### EXERCISE DIRECTIONS
Restate the lines word for word, from the one containing "Click the red Error" through the last line of the entries below, without any other lines.

DATA TO EXAMINE below:

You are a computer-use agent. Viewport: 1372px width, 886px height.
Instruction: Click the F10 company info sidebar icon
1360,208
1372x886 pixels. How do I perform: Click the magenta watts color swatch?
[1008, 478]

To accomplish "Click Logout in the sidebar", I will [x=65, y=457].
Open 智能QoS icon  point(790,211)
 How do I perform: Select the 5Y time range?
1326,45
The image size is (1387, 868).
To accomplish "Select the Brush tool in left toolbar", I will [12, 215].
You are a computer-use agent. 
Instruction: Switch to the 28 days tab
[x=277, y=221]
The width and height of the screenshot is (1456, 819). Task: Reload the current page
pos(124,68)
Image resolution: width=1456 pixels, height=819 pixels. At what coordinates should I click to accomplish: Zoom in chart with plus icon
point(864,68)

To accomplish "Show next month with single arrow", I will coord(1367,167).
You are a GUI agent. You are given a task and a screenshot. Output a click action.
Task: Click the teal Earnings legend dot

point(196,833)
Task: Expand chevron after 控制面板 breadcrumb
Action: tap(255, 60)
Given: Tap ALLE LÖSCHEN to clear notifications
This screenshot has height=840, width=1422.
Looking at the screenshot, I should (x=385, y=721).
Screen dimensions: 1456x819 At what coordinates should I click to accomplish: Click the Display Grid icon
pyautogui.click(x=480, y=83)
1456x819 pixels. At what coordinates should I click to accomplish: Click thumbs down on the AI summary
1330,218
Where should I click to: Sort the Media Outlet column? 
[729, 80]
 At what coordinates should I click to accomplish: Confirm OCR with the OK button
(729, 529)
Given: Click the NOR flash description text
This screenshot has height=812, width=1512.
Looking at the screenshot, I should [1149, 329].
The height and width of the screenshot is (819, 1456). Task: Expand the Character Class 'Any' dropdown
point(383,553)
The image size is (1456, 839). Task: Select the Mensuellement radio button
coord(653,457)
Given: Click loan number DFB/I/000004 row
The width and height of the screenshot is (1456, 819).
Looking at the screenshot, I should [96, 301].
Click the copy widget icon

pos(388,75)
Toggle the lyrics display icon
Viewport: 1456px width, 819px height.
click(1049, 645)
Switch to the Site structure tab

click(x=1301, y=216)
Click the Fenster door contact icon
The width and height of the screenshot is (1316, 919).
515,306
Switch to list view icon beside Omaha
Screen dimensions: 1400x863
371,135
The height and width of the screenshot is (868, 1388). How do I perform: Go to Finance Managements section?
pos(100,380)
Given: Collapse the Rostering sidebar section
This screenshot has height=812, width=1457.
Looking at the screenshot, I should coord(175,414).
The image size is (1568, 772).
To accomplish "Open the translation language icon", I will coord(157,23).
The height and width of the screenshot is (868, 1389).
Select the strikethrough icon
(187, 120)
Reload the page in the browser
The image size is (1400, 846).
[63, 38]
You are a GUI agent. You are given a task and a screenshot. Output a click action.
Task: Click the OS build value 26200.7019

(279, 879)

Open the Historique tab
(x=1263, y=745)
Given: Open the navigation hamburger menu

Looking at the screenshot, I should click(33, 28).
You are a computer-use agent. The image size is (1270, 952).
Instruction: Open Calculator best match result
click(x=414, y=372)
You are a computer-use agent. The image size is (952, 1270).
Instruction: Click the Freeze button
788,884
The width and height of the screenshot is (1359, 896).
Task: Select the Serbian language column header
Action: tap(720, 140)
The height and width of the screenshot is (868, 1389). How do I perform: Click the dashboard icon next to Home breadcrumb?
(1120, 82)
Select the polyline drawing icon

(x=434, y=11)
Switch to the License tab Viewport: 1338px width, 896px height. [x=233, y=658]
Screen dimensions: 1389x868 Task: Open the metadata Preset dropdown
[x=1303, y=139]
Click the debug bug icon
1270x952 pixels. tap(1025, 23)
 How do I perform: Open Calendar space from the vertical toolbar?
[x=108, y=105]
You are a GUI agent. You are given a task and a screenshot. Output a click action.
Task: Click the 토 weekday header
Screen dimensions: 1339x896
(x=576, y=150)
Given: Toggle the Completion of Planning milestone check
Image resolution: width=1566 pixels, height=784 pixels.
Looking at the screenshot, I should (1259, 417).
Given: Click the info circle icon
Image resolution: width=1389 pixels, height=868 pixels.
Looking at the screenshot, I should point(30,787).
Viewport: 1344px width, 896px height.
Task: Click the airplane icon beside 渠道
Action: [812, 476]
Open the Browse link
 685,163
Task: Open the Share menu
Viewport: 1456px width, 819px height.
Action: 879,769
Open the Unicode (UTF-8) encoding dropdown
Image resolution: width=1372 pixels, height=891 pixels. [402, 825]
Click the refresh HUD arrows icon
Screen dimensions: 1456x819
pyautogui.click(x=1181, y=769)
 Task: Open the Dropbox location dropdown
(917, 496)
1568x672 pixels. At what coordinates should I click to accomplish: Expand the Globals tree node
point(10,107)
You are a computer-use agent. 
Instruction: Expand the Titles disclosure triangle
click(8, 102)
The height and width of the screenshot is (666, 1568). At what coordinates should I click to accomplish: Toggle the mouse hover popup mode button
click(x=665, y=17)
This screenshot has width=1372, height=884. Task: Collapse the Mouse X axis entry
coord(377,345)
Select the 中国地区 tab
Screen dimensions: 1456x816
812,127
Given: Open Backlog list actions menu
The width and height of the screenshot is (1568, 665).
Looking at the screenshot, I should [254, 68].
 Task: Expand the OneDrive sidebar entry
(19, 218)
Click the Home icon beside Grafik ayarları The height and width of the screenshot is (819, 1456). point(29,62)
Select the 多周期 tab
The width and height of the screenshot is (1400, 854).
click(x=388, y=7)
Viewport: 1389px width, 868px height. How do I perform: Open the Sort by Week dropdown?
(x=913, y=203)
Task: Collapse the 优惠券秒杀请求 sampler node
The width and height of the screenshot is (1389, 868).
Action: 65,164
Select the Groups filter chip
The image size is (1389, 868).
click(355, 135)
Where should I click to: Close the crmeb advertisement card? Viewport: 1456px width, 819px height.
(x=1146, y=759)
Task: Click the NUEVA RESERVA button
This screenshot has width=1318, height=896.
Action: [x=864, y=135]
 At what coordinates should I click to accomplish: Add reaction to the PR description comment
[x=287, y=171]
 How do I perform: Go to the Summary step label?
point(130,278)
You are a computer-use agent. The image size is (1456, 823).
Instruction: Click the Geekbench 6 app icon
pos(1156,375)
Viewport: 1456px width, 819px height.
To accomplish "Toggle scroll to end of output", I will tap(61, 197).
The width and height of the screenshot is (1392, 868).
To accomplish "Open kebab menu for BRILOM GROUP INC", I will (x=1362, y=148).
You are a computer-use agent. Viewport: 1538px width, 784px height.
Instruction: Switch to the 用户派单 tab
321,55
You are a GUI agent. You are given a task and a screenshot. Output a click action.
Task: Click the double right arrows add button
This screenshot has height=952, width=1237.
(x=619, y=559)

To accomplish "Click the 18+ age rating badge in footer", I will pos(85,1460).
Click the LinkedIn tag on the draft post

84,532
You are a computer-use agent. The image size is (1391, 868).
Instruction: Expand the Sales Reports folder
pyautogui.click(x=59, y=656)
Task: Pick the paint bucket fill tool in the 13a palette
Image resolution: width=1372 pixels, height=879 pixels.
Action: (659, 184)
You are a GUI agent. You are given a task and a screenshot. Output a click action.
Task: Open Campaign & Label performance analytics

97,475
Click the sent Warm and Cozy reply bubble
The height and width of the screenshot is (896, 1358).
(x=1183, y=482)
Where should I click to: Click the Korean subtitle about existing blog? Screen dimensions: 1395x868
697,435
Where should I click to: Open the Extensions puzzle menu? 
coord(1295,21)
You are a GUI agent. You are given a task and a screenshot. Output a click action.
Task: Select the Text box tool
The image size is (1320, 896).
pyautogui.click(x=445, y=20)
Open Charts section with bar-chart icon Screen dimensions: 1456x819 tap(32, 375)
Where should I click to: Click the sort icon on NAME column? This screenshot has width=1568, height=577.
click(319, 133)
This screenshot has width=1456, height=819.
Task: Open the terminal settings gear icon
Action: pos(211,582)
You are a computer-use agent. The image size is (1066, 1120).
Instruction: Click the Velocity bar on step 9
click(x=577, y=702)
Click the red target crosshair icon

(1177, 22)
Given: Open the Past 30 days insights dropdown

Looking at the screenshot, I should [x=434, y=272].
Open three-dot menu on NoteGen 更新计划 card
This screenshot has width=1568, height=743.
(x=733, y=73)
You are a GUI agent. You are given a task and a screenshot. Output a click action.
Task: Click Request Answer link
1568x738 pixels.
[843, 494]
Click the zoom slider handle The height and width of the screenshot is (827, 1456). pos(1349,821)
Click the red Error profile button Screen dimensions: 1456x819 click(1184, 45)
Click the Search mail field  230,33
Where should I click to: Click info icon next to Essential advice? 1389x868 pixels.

End of DATA TO EXAMINE.

### TASK SOLUTION
Click the red Error profile button Screen dimensions: 1456x819 click(1184, 45)
Click the Search mail field  230,33
Where should I click to: Click info icon next to Essential advice? 1389x868 pixels.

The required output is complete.